90才の妻はパーキンソン病で寝たきり状態であった。

終末期。嚥下障害が進み、固形物は食べられなくなった。とろみをつけたり

ゼリー食にするように説明。夫はある程度受け入れたが、マグロの刺身だけは

そのまま妻の口にいれるのである。「おまえは、マグロの刺身が好物だったからな」

曲がった背中で、冷蔵庫から刺身を取り出し、ぎこちない足取りで妻の元へ・・・

節々だった太い指で箸を使い、刺身を妻の口に中へ入れるのである。

嚥下できないので、いつまでも口腔内に残っている。ヘルパーさんも困った。

主治医から、夫へは説明してもらったが、その時は「はいはい」と言われるものの

毎日、マグロが口の中に入っているのである。

戦時中、戦後食べ物のない時代を過ごしてきた二人。
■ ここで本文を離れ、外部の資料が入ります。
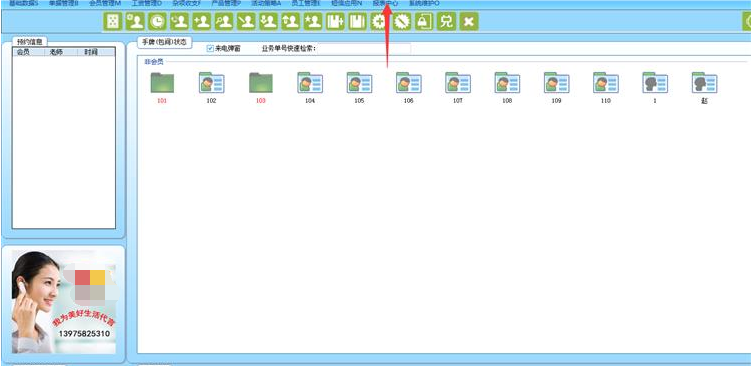Click the add member plus-person icon
754x366 pixels.
[x=201, y=22]
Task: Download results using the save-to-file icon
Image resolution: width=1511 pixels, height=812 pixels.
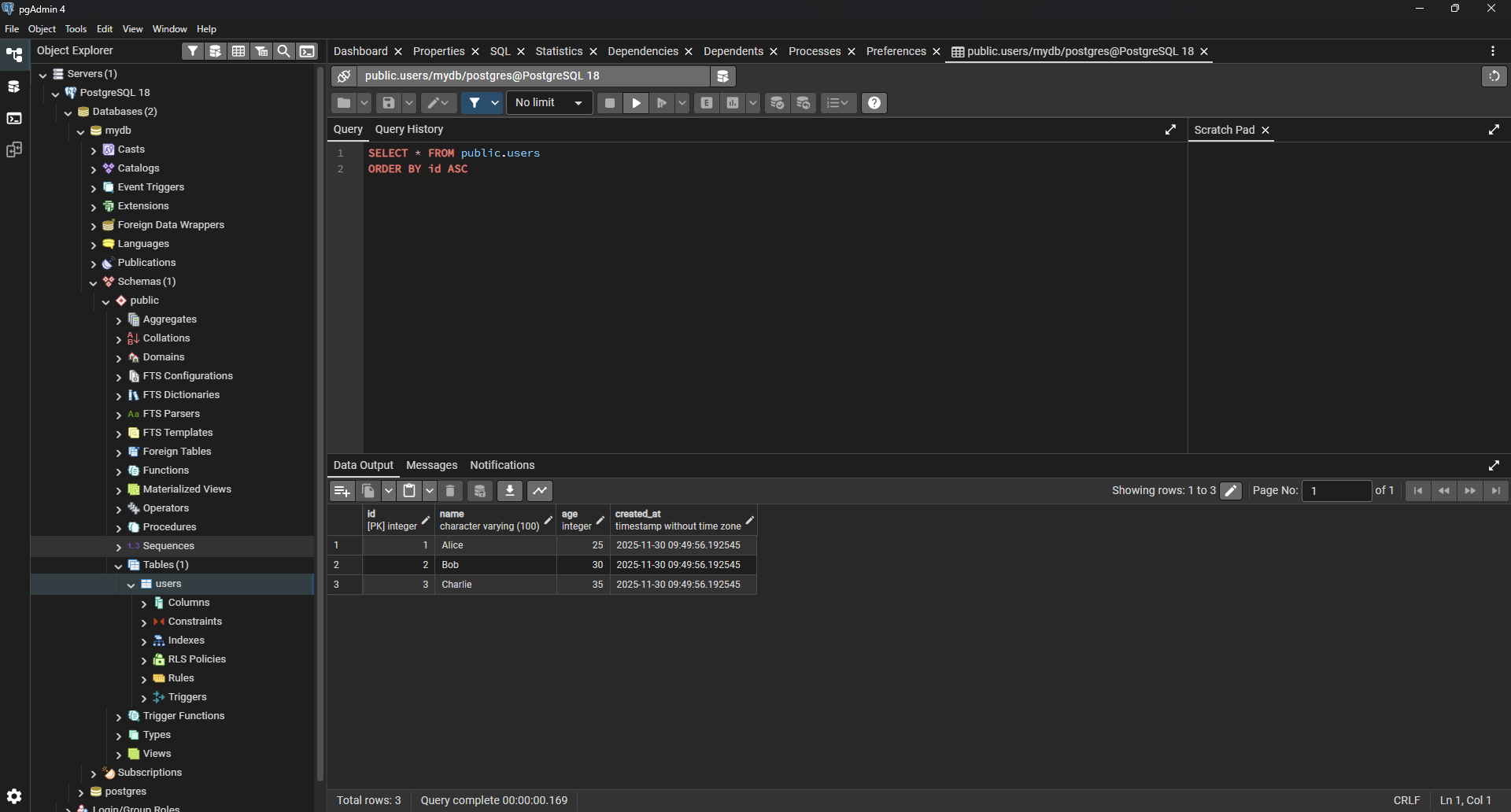Action: 510,491
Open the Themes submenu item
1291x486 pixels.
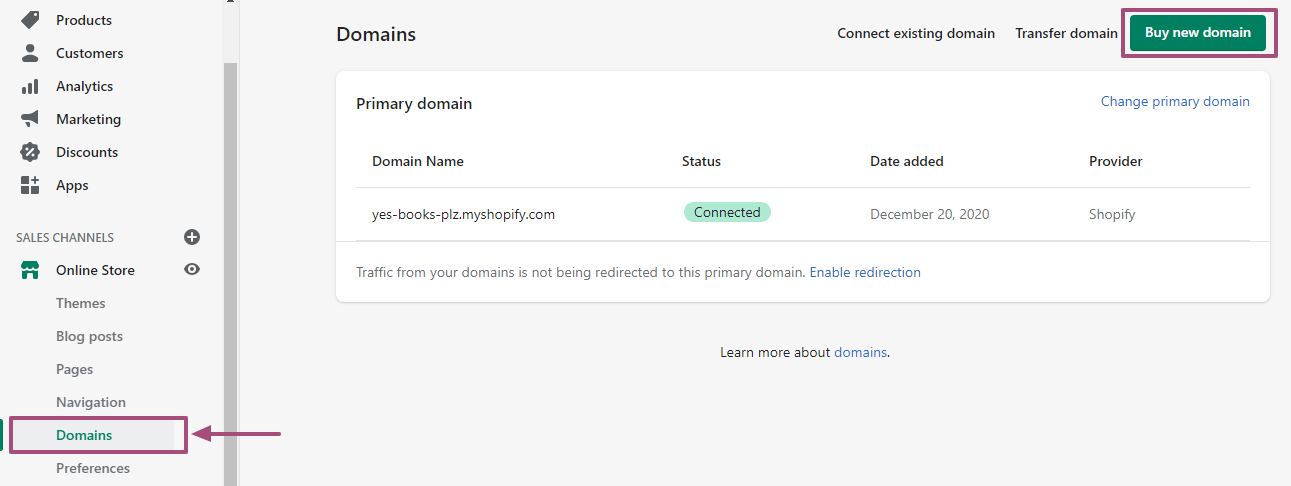pos(81,303)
ごはんさえあれば御馳走。

それにマグロの刺身はめったに食べれなかった。残り少ない命であれば、好きな物を毎日食べさせてあげたい。夫の妻への思いでもあった。食べれないことは承知している。窒息の可能性を覚悟の上で、承諾せざるを得なかった。

大晦日の日。雪が降る中、妻は永眠された。静かな最期であった。

マグロの刺身・・・大晦日が近くなると、いつも思い出す。